● Task objective
Only the lines from the one with "المكتبة المرئية (852, 156)" to the end of the material should be reproduced, exactly and in full, both ends included.

::::::::

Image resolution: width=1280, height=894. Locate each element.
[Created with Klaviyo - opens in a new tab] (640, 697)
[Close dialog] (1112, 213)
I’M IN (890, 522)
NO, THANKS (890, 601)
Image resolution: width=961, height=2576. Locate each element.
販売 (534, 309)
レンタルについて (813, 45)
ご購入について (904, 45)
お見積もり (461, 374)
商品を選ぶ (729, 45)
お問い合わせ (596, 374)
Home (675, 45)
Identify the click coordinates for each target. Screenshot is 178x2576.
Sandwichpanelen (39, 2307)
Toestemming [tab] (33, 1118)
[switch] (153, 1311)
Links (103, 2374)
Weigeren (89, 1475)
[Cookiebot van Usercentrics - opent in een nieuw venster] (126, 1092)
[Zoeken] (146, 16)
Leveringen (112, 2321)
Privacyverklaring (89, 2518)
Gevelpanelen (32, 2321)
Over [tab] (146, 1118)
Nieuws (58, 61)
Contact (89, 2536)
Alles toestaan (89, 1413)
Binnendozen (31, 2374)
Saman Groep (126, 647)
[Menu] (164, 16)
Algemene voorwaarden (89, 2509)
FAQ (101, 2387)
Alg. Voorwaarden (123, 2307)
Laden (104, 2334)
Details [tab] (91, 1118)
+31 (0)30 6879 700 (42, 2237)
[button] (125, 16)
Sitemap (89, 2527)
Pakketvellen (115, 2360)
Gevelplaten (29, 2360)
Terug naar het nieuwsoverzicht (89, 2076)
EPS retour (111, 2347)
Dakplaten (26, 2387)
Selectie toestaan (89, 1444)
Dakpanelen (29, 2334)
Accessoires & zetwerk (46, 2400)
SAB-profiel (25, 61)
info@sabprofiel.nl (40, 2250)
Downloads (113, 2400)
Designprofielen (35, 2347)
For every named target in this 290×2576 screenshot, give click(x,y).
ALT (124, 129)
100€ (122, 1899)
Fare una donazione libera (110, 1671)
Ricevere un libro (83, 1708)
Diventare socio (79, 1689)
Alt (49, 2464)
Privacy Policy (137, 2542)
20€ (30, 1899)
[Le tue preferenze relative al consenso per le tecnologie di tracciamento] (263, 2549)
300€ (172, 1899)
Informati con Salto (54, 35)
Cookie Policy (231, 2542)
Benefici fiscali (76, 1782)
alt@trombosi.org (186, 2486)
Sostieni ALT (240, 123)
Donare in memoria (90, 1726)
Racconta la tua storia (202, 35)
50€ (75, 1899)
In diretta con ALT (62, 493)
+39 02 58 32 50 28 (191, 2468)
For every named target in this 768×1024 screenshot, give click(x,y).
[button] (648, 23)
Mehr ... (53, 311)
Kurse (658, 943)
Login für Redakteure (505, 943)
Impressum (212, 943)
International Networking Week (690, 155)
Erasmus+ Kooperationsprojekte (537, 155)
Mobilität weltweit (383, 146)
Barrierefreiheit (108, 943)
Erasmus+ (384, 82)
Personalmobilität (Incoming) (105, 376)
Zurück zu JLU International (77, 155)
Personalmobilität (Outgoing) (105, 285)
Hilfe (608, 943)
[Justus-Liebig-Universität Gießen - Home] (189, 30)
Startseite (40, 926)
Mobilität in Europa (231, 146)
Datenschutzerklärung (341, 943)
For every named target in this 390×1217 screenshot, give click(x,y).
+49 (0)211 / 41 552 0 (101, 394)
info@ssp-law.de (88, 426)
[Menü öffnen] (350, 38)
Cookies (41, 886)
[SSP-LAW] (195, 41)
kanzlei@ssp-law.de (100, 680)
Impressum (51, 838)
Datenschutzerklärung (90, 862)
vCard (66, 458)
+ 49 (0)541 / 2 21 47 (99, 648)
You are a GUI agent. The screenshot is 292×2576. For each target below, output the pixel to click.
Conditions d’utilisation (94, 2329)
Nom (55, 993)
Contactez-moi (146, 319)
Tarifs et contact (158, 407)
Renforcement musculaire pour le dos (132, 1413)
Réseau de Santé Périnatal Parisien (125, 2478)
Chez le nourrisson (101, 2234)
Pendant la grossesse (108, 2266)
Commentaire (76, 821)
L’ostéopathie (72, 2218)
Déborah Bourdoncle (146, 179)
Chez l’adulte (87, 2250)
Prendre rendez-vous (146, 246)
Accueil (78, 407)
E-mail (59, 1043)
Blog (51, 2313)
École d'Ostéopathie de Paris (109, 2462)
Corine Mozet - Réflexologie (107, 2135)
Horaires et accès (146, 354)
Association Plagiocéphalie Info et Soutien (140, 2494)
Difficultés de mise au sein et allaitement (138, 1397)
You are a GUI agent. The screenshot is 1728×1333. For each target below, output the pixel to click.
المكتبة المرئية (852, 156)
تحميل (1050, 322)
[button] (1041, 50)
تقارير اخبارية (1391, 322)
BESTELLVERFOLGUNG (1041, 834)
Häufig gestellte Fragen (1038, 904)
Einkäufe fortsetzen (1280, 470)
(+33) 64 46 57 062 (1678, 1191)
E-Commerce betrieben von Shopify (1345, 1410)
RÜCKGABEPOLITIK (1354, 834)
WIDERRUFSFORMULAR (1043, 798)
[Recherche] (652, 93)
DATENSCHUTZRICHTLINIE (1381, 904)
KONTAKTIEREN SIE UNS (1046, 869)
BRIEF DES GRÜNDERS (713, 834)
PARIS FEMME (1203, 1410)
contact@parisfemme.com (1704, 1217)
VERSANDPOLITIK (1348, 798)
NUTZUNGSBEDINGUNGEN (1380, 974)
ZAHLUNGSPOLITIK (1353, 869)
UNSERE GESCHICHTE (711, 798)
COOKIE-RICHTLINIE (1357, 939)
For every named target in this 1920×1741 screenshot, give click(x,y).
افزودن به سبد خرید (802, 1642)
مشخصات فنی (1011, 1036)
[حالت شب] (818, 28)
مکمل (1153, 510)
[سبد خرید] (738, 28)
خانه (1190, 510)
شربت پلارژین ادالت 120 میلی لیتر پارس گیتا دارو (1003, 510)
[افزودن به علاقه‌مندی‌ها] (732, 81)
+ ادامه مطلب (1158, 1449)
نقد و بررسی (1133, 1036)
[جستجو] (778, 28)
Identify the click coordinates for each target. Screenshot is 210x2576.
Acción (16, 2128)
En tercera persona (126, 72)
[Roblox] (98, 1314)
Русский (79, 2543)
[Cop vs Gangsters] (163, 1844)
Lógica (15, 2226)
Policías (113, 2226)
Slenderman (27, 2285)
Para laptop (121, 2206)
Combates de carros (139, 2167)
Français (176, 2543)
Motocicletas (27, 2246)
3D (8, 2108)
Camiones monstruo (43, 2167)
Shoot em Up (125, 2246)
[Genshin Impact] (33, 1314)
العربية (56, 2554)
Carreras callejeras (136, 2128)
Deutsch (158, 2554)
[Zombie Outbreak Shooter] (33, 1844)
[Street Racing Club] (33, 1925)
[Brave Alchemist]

::::::::

● Answer section
المكتبة المرئية (852, 156)
تحميل (1050, 322)
[button] (1041, 50)
تقارير اخبارية (1391, 322)
BESTELLVERFOLGUNG (1041, 834)
Häufig gestellte Fragen (1038, 904)
Einkäufe fortsetzen (1280, 470)
(+33) 64 46 57 062 (1678, 1191)
E-Commerce betrieben von Shopify (1345, 1410)
RÜCKGABEPOLITIK (1354, 834)
WIDERRUFSFORMULAR (1043, 798)
[Recherche] (652, 93)
DATENSCHUTZRICHTLINIE (1381, 904)
KONTAKTIEREN SIE UNS (1046, 869)
BRIEF DES GRÜNDERS (713, 834)
PARIS FEMME (1203, 1410)
contact@parisfemme.com (1704, 1217)
VERSANDPOLITIK (1348, 798)
NUTZUNGSBEDINGUNGEN (1380, 974)
ZAHLUNGSPOLITIK (1353, 869)
UNSERE GESCHICHTE (711, 798)
COOKIE-RICHTLINIE (1357, 939)
For every named target in this 1920×1741 screenshot, give click(x,y).
افزودن به سبد خرید (802, 1642)
مشخصات فنی (1011, 1036)
[حالت شب] (818, 28)
مکمل (1153, 510)
[سبد خرید] (738, 28)
خانه (1190, 510)
شربت پلارژین ادالت 120 میلی لیتر پارس گیتا دارو (1003, 510)
[افزودن به علاقه‌مندی‌ها] (732, 81)
+ ادامه مطلب (1158, 1449)
نقد و بررسی (1133, 1036)
[جستجو] (778, 28)
Identify the click coordinates for each target. Screenshot is 210x2576.
Acción (16, 2128)
En tercera persona (126, 72)
[Roblox] (98, 1314)
Русский (79, 2543)
[Cop vs Gangsters] (163, 1844)
Lógica (15, 2226)
Policías (113, 2226)
Slenderman (27, 2285)
Para laptop (121, 2206)
Combates de carros (139, 2167)
Français (176, 2543)
Motocicletas (27, 2246)
3D (8, 2108)
Camiones monstruo (43, 2167)
Shoot em Up (125, 2246)
[Genshin Impact] (33, 1314)
العربية (56, 2554)
Carreras callejeras (136, 2128)
Deutsch (158, 2554)
[Zombie Outbreak Shooter] (33, 1844)
[Street Racing Club] (33, 1925)
[Brave Alchemist]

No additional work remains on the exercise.